• [Task statement] Copy exactly the lines of the data below that run from the line holding "Select the Arbitrum row label" through the line holding "Instruction: Choose the", both ends included.
*** Opening Excerpted data ***
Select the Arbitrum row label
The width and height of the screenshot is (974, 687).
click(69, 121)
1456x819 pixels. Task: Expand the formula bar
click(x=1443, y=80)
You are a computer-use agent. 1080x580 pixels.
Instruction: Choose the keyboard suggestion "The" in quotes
*** Closing Excerpted data ***
*** Opening Excerpted data ***
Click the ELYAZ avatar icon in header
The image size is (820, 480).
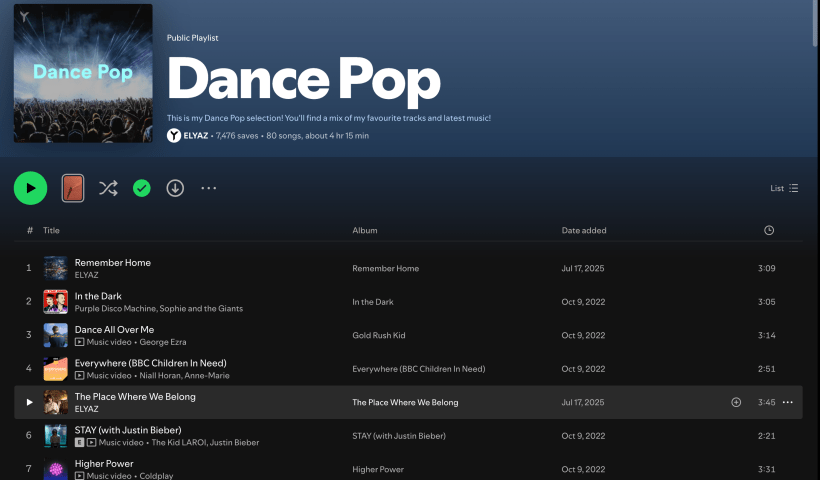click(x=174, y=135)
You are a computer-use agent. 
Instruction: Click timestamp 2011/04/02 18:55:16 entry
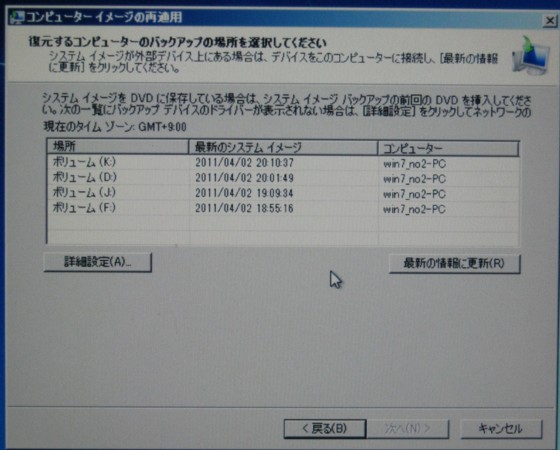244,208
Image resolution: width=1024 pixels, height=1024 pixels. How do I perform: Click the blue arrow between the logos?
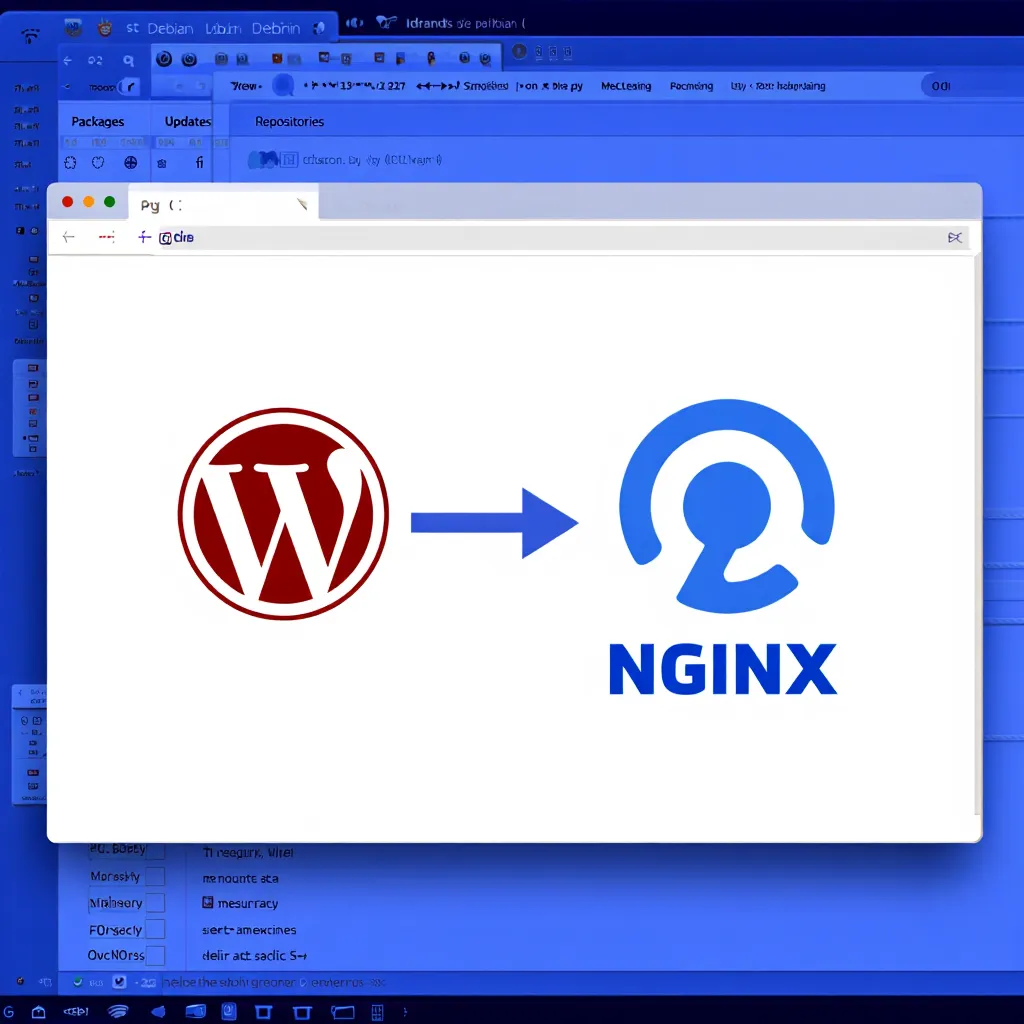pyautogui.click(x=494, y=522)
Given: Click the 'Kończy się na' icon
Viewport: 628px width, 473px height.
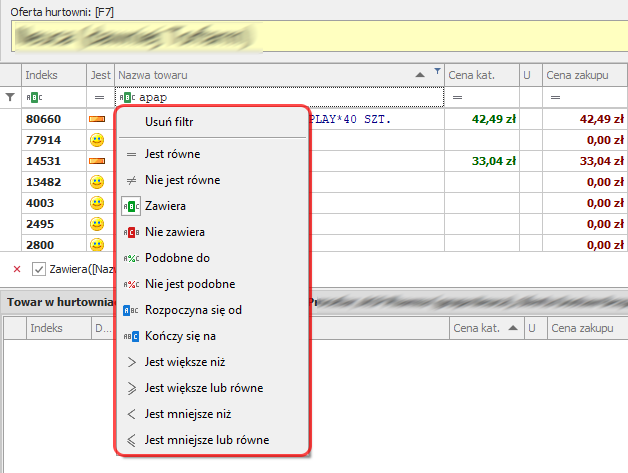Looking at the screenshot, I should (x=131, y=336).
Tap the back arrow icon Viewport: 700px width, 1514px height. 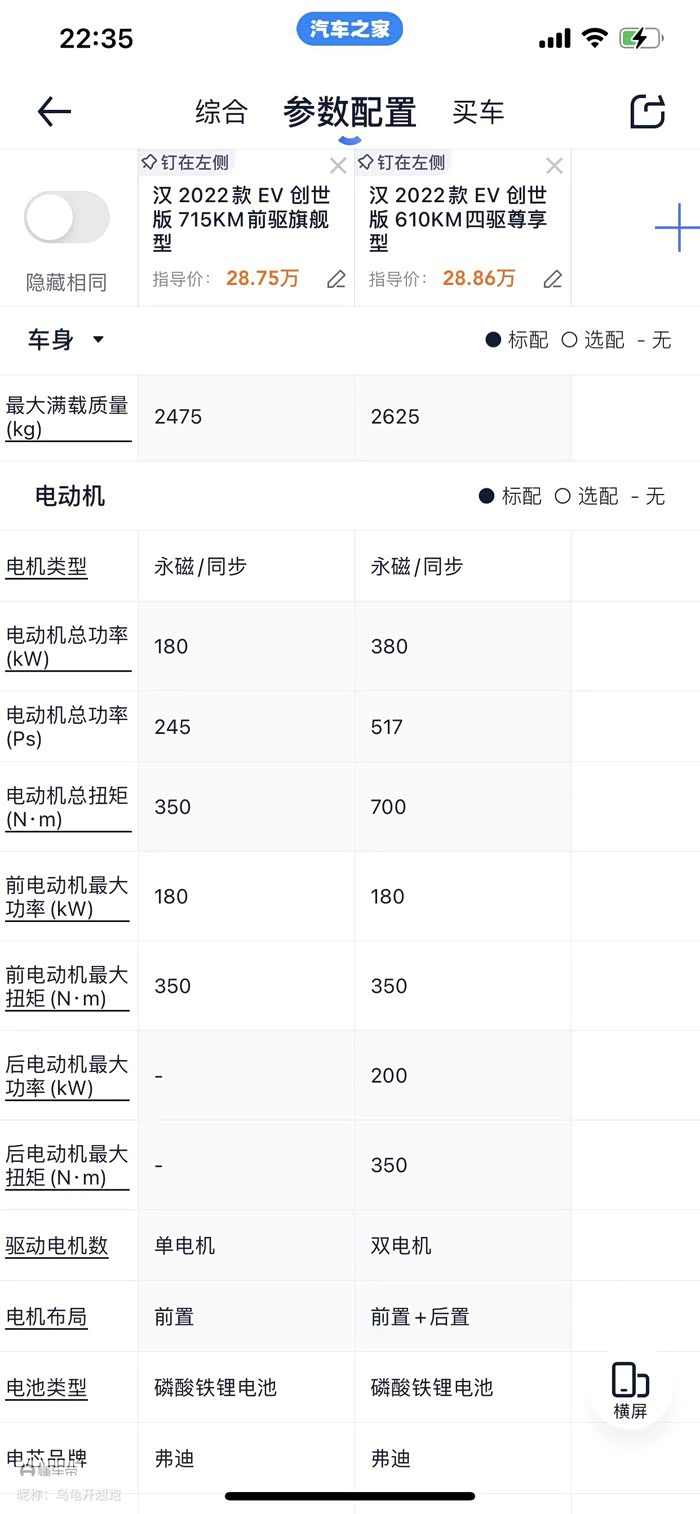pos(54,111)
*** Closing Excerpted data ***
• [Written solution]
Select the Arbitrum row label
The width and height of the screenshot is (974, 687).
click(69, 121)
1456x819 pixels. Task: Expand the formula bar
click(x=1443, y=80)
You are a computer-use agent. 1080x580 pixels.
Instruction: Choose the keyboard suggestion "The" in quotes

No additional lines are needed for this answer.